Write each line again exactly as it is, from the opening line of the records below through the one containing "Manta Zamorana (162, 1075)", and add nothing.

Materials provided:

--- START ---

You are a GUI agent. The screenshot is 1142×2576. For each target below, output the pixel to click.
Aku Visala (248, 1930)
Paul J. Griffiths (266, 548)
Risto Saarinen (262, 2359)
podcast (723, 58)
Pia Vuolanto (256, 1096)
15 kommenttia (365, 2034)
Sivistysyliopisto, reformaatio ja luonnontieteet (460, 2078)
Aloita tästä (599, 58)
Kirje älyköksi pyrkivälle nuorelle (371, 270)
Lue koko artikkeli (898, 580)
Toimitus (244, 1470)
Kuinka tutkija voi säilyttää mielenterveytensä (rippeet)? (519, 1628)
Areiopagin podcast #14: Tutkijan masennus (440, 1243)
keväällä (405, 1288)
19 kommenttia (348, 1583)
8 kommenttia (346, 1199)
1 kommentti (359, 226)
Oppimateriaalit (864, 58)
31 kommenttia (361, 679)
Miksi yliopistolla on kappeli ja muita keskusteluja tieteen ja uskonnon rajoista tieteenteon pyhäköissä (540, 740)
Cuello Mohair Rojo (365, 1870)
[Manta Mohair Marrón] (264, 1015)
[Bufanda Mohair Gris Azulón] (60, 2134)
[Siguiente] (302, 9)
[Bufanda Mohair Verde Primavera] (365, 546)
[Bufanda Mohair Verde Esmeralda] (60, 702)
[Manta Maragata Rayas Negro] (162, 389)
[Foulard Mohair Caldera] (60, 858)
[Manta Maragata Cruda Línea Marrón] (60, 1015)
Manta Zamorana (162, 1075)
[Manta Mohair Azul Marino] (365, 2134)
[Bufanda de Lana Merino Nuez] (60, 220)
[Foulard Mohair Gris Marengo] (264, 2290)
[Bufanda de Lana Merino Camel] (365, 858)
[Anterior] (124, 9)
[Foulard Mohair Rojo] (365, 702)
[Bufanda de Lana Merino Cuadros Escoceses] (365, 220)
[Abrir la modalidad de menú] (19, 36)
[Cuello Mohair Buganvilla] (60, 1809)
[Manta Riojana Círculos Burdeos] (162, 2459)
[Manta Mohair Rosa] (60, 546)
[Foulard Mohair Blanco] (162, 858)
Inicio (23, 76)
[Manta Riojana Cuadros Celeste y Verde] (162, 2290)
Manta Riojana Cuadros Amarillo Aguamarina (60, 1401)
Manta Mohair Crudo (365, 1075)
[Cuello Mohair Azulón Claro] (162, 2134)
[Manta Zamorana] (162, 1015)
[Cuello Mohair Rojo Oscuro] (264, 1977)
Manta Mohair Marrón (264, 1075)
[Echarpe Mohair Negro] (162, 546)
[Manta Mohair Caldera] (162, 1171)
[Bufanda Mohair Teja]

--- END ---

Task response:
You are a GUI agent. The screenshot is 1142×2576. For each target below, output the pixel to click.
Aku Visala (248, 1930)
Paul J. Griffiths (266, 548)
Risto Saarinen (262, 2359)
podcast (723, 58)
Pia Vuolanto (256, 1096)
15 kommenttia (365, 2034)
Sivistysyliopisto, reformaatio ja luonnontieteet (460, 2078)
Aloita tästä (599, 58)
Kirje älyköksi pyrkivälle nuorelle (371, 270)
Lue koko artikkeli (898, 580)
Toimitus (244, 1470)
Kuinka tutkija voi säilyttää mielenterveytensä (rippeet)? (519, 1628)
Areiopagin podcast #14: Tutkijan masennus (440, 1243)
keväällä (405, 1288)
19 kommenttia (348, 1583)
8 kommenttia (346, 1199)
1 kommentti (359, 226)
Oppimateriaalit (864, 58)
31 kommenttia (361, 679)
Miksi yliopistolla on kappeli ja muita keskusteluja tieteen ja uskonnon rajoista tieteenteon pyhäköissä (540, 740)
Cuello Mohair Rojo (365, 1870)
[Manta Mohair Marrón] (264, 1015)
[Bufanda Mohair Gris Azulón] (60, 2134)
[Siguiente] (302, 9)
[Bufanda Mohair Verde Primavera] (365, 546)
[Bufanda Mohair Verde Esmeralda] (60, 702)
[Manta Maragata Rayas Negro] (162, 389)
[Foulard Mohair Caldera] (60, 858)
[Manta Maragata Cruda Línea Marrón] (60, 1015)
Manta Zamorana (162, 1075)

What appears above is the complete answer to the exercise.